Ransomware: nel 2021 l'83% delle vittime ha pagato il riscatto

L'impennata degli attacchi ransomware va di pari passo con l'aumento delle aziende che ne cadono vittime. Il problema più grave è che gli investimenti in prevenzione continuano ad arrivare dopo gli attacchi, non prima.

Autore: Redazione SecurityOpenLab

Due aziende statunitensi su tre hanno subito un attacco ransomware nel 2021, e quattro su cinque hanno pagato il riscatto per ripristinare i propri dati. Di conseguenza, quasi tutte hanno aumentato i budget per la sicurezza informatica. Sono questi i risultati del report 2021 State of Ransomware Survey & Report: Preventing and Mitigating the Skyrocketing Costs and Impacts of Ransomware Attacks redatto da ThycoticCentrify sulla base delle interviste a 300 responsabili IT di aziende statunitensi.

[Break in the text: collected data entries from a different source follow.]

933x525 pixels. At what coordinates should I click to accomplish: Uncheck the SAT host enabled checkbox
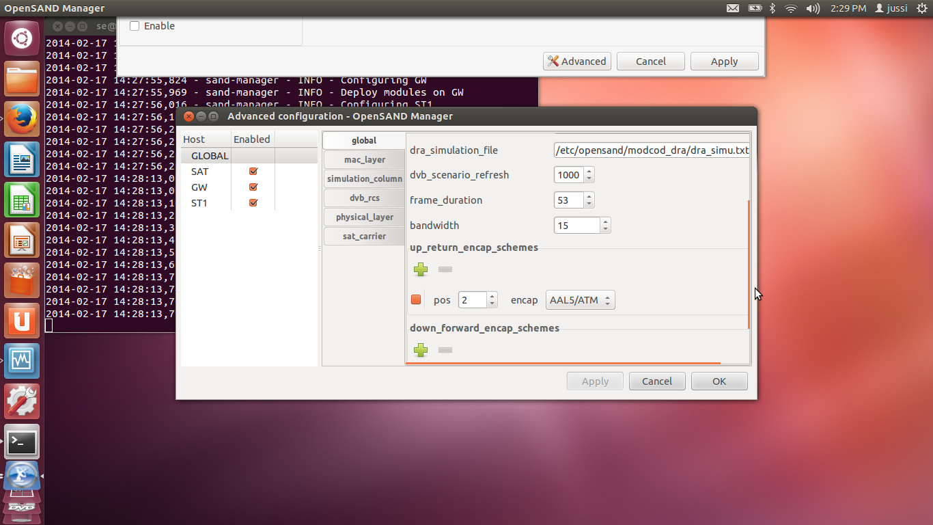tap(253, 172)
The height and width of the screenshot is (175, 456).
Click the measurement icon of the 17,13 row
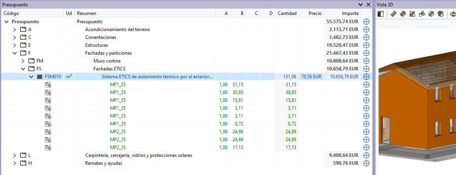[x=48, y=147]
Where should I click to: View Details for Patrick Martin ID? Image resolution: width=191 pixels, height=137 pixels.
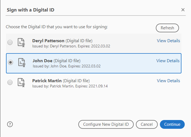168,81
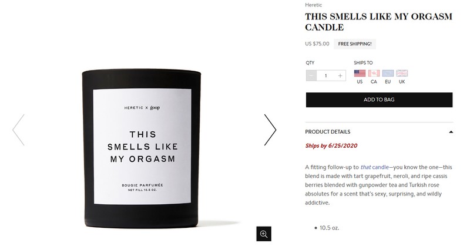Select the US flag shipping option
Image resolution: width=470 pixels, height=249 pixels.
pos(360,74)
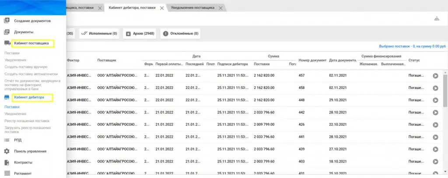Click the Панель управления gear icon
448x178 pixels.
click(7, 151)
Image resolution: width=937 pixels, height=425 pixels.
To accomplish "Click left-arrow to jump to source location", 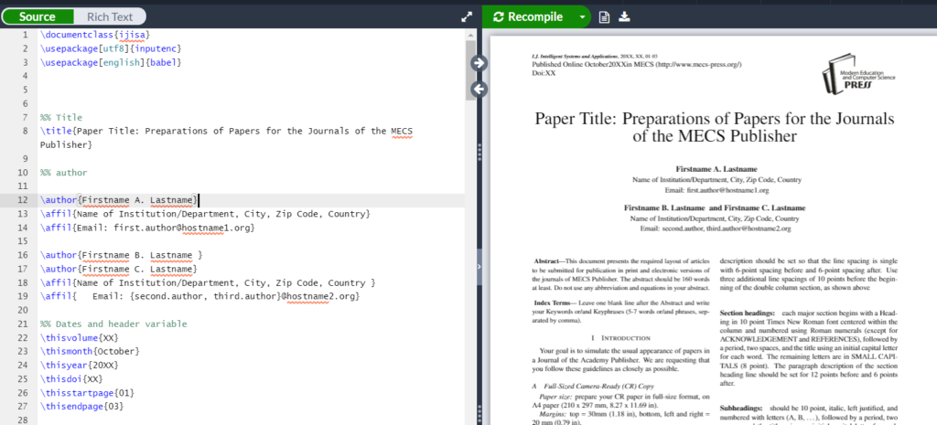I will pyautogui.click(x=478, y=89).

ThycoticCentrify è un'azienda che produce soluzioni PAM (Privileged Access Management) per la cloud identity, che è una delle possibili opzioni per la prevenzione dei cyber attacchi insieme alla formazione, al patch management, al backup e ad altri sistemi noti di prevenzione. Negli ultimi due anni l'incremento degli attacchi ransomware negli USA è stato prossimo al 200%. L'indagine di ThycoticCentrify era mirata a chiarire i costi di tali attacchi, che comprendono il pagamento dei riscatti appunto, le spese di remediation e come questi avvenimenti hanno influito sui budget per la cyber security.

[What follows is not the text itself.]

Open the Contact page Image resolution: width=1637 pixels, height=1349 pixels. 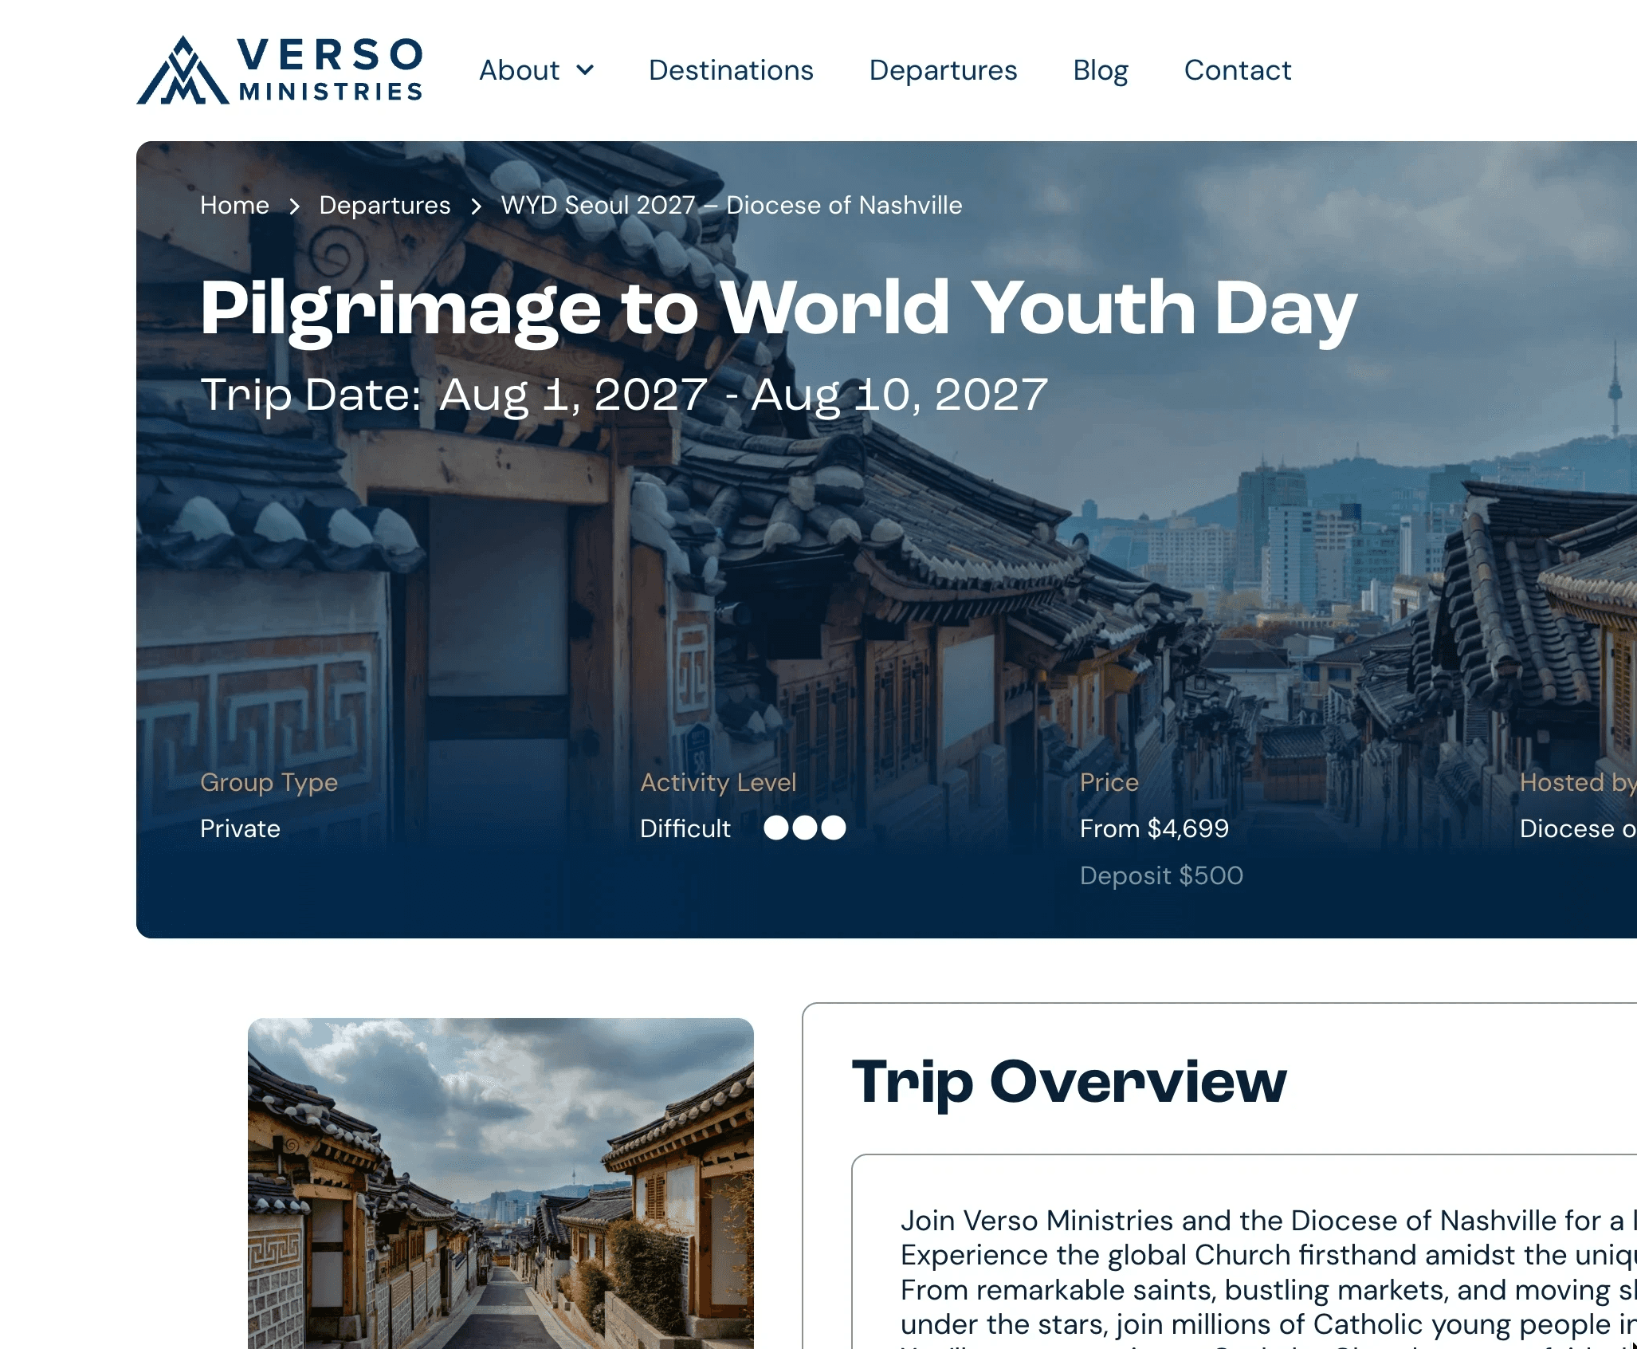click(x=1237, y=70)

Fra le 300 aziende rappresentate nel sondaggio, il 64% è stata vittima di un attacco ransomware negli ultimi 12 mesi, e l'83% di queste ha pensato di non avere altra scelta che pagare il riscatto per ripristinare i propri dati. La prima indicazione sul fatto che il pagamento del riscatto non è stato risolutivo è che la metà degli intervistati ha dichiarato di aver subito danni alla reputazione a seguito dell'attacco. Pochi meno (il 42%) hanno perso clienti a seguito dell'attacco.

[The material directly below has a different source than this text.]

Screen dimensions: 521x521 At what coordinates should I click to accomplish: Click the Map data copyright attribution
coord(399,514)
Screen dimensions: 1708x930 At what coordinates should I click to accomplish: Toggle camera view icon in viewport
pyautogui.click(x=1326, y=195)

Probabilmente sono questi due ultimi dati ad avere convinto il management ad alzare il budget per la sicurezza informatica. Azione che è stata svolta dal 72% del campione. Non solo: il 93% degli intervistati ha ammesso che la sua azienda sta stanziando un budget speciale per combattere i ransomware.

Un'azione tardiva

I dati emersi mettono in luce un problema purtroppo diffuso: solo dopo aver subito un attacco, un danno alla reputazione e la conseguente perdita di clienti, si provvede a stanziare adeguati investimenti nella prevenzione. Investimenti che, fatti a priori, avrebbero permesso di contenere i danni. Il primo investimento dovrebbe vertere sulla protezione degli accessi, con l'adozione della MFA o l'applicazione della filosofia Zero Trust.


È di fondamentale importanza anche la creazione di un piano di risposta agli incidenti a seguito di un'attenta valutazione del rischio. Indispensabili sono poi soluzioni di prevenzione come backup regolari, patch tempestive e formazione.

I numeri sugli attacchi ransomware sono tali per cui oggi non è più accettabile aspettare di cadere vittima di un attacco per correre ai ripari. La prevenzione è un must, quindi gli investimenti in tal senso devono essere portati avanti prima che l'attacco di verifichi, non a posteriori.